本文抜粋 —
● ● ● ●

バス運転士のち仕分け作業員のち病院の黒子 by松井昌司

2001年に自分でも予想外だったバス運転士になり、2019年に某物流拠点の仕分け作業員に転職、2023年に病院の黒子に…

いい話のはずなんだけど…

2014年03月19日 23時55分27秒 | バス運転士

ある新聞の投稿欄に「子供たちが間違えてバスに乗って、終点まで行ってしまった。そのままでは入学試験に間に合わなくなるところ、そのバスの運転士さんが学校の最寄り停まで乗せてくれたとか… とても感謝しています」というような内容が掲載されたとかで…

今朝の始業点呼で、運転士全員に「この記事の運転士はあなたですか?」と確認していたのだが… 確認する理由は言われなかった。上の方から感謝状と金一封でも出るならば「はい、私です」と名乗り出るかもしれないけれど… 「勝手なことをするな! ルール違反だぞ!」と怒られるだけならば、誰も名乗り出ないでしょ?

日頃から「何かあったら、営業所へ電話して指示を仰げ」と言われているけれど… 果たして、その時… 「時間がないようだから、そのままバスで子供たちを学校まで送ってあげてくれ」と即答できる上司がいるだろうか? 多分、いない… 自分が責任を取らなくてはいけなくなるので言えないのだ。

● ● ● ●

データ抜粋 —
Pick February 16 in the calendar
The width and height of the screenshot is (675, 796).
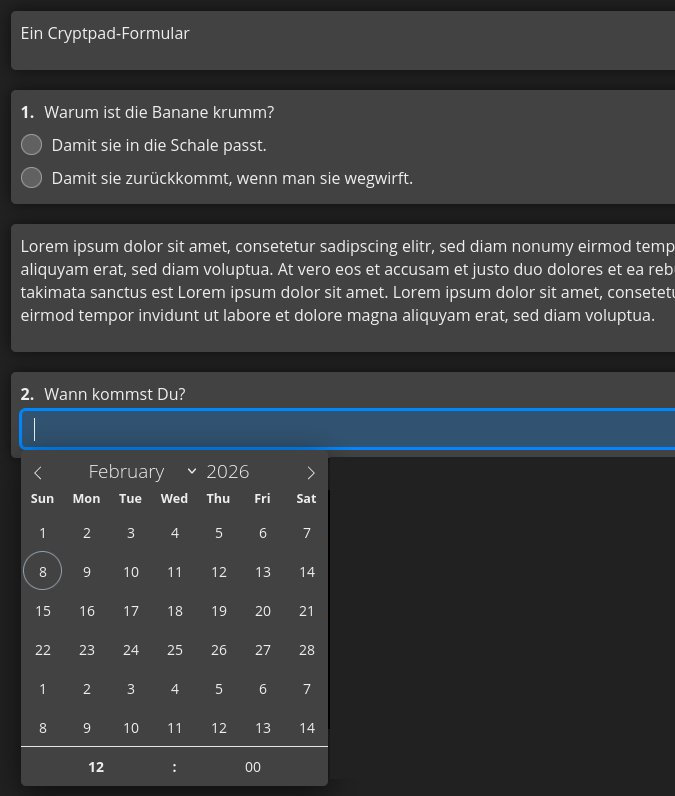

● ● ● ●

取り組む課題 —
(1) バス運転士の文章の表題に挙がっている職業をすべて書き出してください。
(2) バス運転士の文章の最後の一文の後に続く部分を書いてください。
データはバス運転士の文章とは別の資料です。

解答例 —
(1) バス運転士、仕分け作業員、病院の黒子

(2)
高校受験となれば、子供たちはまだ中学生… きっと彼らは「この世の終わりだ!」みたいな顔をしていたに違いない。そんな子供たちを目の前にして… その優しい運転士さんは「何とかしてあげなければ!」と思ったのだろう。その“臨機応変な対応”に拍手を送りたい!!

もしも私が同じような場面に遭遇したら… その運転士さんを見習うことにしよう。ただし、次の発車に間に合わないようではダメだけど… その場合はタクシーを止めて、一万円札を出して「○○高校まで!」と… ま、ドラマじゃないんだから、そうそう都合よくタクシーが来るとは限らないけれど…(一万円札を持っているとは限らないけれど…)

そもそも、その投稿を書いた人の気持ちは… 「ありがとう」である。それを掲載した新聞社の人も… 「いい話だなぁ~」と思ったに違いない。果たして、それを読んだ人たちは… どう思ったのだろう? 私は、ほとんどの人が新聞社の人と同じく「いい話だ」と感じたと信じている。

もしも、世の中の多くの人が「そんなことでルールを破るな! 乗り間違える方が悪いんだ!」と言うならば、私も「あぁ、そんな世の中になってしまったか…」と諦めるかもしれない(いや、天邪鬼の松井が、そんなことで諦めるとは思えないが…)。しかし、まぁ、とにかく… まだまだそんな世の中ではないはずである。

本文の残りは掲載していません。